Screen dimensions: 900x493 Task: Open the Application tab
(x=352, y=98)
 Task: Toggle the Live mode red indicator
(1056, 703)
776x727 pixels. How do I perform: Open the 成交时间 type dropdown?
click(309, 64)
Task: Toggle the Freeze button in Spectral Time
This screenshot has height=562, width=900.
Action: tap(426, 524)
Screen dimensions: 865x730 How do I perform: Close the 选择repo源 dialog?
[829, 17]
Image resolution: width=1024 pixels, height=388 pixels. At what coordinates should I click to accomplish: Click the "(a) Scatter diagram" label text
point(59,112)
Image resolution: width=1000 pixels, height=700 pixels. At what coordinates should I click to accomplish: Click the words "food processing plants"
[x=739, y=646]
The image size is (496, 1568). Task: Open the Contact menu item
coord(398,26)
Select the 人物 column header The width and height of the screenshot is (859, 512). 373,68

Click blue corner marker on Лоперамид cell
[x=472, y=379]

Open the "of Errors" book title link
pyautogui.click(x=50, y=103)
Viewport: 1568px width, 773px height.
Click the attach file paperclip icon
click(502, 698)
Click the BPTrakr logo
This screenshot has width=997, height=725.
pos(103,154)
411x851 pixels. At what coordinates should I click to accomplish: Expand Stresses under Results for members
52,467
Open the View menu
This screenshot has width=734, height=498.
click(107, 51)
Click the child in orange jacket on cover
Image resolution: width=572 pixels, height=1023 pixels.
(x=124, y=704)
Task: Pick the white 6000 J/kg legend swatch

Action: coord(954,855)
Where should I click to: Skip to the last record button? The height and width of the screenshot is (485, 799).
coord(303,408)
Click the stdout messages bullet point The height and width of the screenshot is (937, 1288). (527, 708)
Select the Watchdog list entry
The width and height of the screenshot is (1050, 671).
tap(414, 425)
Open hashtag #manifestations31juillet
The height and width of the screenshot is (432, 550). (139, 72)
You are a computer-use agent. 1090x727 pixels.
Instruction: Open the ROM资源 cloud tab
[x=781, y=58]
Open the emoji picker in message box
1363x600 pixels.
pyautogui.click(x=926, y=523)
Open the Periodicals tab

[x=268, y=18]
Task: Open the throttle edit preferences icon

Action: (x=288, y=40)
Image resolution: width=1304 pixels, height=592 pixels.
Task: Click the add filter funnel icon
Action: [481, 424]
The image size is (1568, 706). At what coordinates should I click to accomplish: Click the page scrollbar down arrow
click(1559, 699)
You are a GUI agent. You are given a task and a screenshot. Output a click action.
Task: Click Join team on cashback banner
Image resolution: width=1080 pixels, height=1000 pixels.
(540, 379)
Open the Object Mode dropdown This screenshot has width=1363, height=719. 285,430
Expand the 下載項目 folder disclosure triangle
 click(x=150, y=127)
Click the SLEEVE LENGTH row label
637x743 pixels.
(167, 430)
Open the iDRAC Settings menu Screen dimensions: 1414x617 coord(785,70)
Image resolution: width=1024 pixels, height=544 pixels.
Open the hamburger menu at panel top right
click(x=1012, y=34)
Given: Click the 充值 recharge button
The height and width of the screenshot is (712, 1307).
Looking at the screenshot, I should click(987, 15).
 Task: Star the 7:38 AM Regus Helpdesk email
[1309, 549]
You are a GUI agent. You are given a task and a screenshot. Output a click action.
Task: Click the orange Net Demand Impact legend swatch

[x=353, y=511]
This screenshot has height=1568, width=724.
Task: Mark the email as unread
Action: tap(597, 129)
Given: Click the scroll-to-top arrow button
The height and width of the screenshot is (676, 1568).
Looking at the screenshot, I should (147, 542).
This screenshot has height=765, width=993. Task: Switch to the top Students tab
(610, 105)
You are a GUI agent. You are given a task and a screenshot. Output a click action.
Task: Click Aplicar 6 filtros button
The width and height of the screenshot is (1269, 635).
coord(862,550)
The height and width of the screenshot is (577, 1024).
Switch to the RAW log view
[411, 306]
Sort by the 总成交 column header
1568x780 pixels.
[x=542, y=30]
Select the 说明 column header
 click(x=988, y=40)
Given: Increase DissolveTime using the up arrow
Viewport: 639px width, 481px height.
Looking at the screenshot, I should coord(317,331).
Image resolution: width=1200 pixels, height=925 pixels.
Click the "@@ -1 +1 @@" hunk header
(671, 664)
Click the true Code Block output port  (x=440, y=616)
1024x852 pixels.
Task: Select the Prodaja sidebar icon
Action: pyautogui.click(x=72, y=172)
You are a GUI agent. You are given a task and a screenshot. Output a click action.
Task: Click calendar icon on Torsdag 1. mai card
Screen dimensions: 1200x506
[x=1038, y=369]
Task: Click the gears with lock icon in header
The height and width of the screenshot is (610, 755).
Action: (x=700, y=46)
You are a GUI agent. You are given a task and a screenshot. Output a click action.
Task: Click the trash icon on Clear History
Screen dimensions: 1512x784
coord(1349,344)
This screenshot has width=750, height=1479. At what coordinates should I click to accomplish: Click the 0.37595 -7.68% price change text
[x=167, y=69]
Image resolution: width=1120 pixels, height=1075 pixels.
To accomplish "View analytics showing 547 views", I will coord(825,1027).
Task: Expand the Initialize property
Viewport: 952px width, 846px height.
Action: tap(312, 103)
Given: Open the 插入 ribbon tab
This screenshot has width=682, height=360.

* WHAT TO PRODUCE: Return all of the material precisely as written.

* YOUR RESPONSE:
Screen dimensions: 900x493 Task: Open the Application tab
(x=352, y=98)
 Task: Toggle the Live mode red indicator
(1056, 703)
776x727 pixels. How do I perform: Open the 成交时间 type dropdown?
click(309, 64)
Task: Toggle the Freeze button in Spectral Time
This screenshot has height=562, width=900.
Action: tap(426, 524)
Screen dimensions: 865x730 How do I perform: Close the 选择repo源 dialog?
[829, 17]
Image resolution: width=1024 pixels, height=388 pixels. At what coordinates should I click to accomplish: Click the "(a) Scatter diagram" label text
point(59,112)
Image resolution: width=1000 pixels, height=700 pixels. At what coordinates should I click to accomplish: Click the words "food processing plants"
[x=739, y=646]
The image size is (496, 1568). Task: Open the Contact menu item
coord(398,26)
Select the 人物 column header The width and height of the screenshot is (859, 512). 373,68

Click blue corner marker on Лоперамид cell
[x=472, y=379]

Open the "of Errors" book title link
pyautogui.click(x=50, y=103)
Viewport: 1568px width, 773px height.
Click the attach file paperclip icon
click(502, 698)
Click the BPTrakr logo
This screenshot has width=997, height=725.
pos(103,154)
411x851 pixels. At what coordinates should I click to accomplish: Expand Stresses under Results for members
52,467
Open the View menu
This screenshot has width=734, height=498.
click(107, 51)
Click the child in orange jacket on cover
Image resolution: width=572 pixels, height=1023 pixels.
(x=124, y=704)
Task: Pick the white 6000 J/kg legend swatch

Action: coord(954,855)
Where should I click to: Skip to the last record button? The height and width of the screenshot is (485, 799).
coord(303,408)
Click the stdout messages bullet point The height and width of the screenshot is (937, 1288). (527, 708)
Select the Watchdog list entry
The width and height of the screenshot is (1050, 671).
tap(414, 425)
Open hashtag #manifestations31juillet
The height and width of the screenshot is (432, 550). (139, 72)
You are a computer-use agent. 1090x727 pixels.
Instruction: Open the ROM资源 cloud tab
[x=781, y=58]
Open the emoji picker in message box
1363x600 pixels.
pyautogui.click(x=926, y=523)
Open the Periodicals tab

[x=268, y=18]
Task: Open the throttle edit preferences icon

Action: (x=288, y=40)
Image resolution: width=1304 pixels, height=592 pixels.
Task: Click the add filter funnel icon
Action: [481, 424]
The image size is (1568, 706). At what coordinates should I click to accomplish: Click the page scrollbar down arrow
click(1559, 699)
You are a GUI agent. You are given a task and a screenshot. Output a click action.
Task: Click Join team on cashback banner
Image resolution: width=1080 pixels, height=1000 pixels.
(540, 379)
Open the Object Mode dropdown This screenshot has width=1363, height=719. 285,430
Expand the 下載項目 folder disclosure triangle
 click(x=150, y=127)
Click the SLEEVE LENGTH row label
637x743 pixels.
(167, 430)
Open the iDRAC Settings menu Screen dimensions: 1414x617 coord(785,70)
Image resolution: width=1024 pixels, height=544 pixels.
Open the hamburger menu at panel top right
click(x=1012, y=34)
Given: Click the 充值 recharge button
The height and width of the screenshot is (712, 1307).
Looking at the screenshot, I should click(987, 15).
 Task: Star the 7:38 AM Regus Helpdesk email
[1309, 549]
You are a GUI agent. You are given a task and a screenshot. Output a click action.
Task: Click the orange Net Demand Impact legend swatch

[x=353, y=511]
This screenshot has height=1568, width=724.
Task: Mark the email as unread
Action: tap(597, 129)
Given: Click the scroll-to-top arrow button
The height and width of the screenshot is (676, 1568).
Looking at the screenshot, I should (147, 542).
This screenshot has height=765, width=993. Task: Switch to the top Students tab
(610, 105)
You are a GUI agent. You are given a task and a screenshot. Output a click action.
Task: Click Aplicar 6 filtros button
The width and height of the screenshot is (1269, 635).
coord(862,550)
The height and width of the screenshot is (577, 1024).
Switch to the RAW log view
[411, 306]
Sort by the 总成交 column header
1568x780 pixels.
[x=542, y=30]
Select the 说明 column header
 click(x=988, y=40)
Given: Increase DissolveTime using the up arrow
Viewport: 639px width, 481px height.
Looking at the screenshot, I should coord(317,331).
Image resolution: width=1200 pixels, height=925 pixels.
Click the "@@ -1 +1 @@" hunk header
(671, 664)
Click the true Code Block output port  (x=440, y=616)
1024x852 pixels.
Task: Select the Prodaja sidebar icon
Action: pyautogui.click(x=72, y=172)
You are a GUI agent. You are given a task and a screenshot. Output a click action.
Task: Click calendar icon on Torsdag 1. mai card
Screen dimensions: 1200x506
[x=1038, y=369]
Task: Click the gears with lock icon in header
The height and width of the screenshot is (610, 755).
Action: (x=700, y=46)
You are a GUI agent. You are given a task and a screenshot. Output a click action.
Task: Click the trash icon on Clear History
Screen dimensions: 1512x784
coord(1349,344)
This screenshot has width=750, height=1479. At what coordinates should I click to accomplish: Click the 0.37595 -7.68% price change text
[x=167, y=69]
Image resolution: width=1120 pixels, height=1075 pixels.
To accomplish "View analytics showing 547 views", I will coord(825,1027).
Task: Expand the Initialize property
Viewport: 952px width, 846px height.
Action: tap(312, 103)
Given: Open the 插入 ribbon tab
This screenshot has width=682, height=360.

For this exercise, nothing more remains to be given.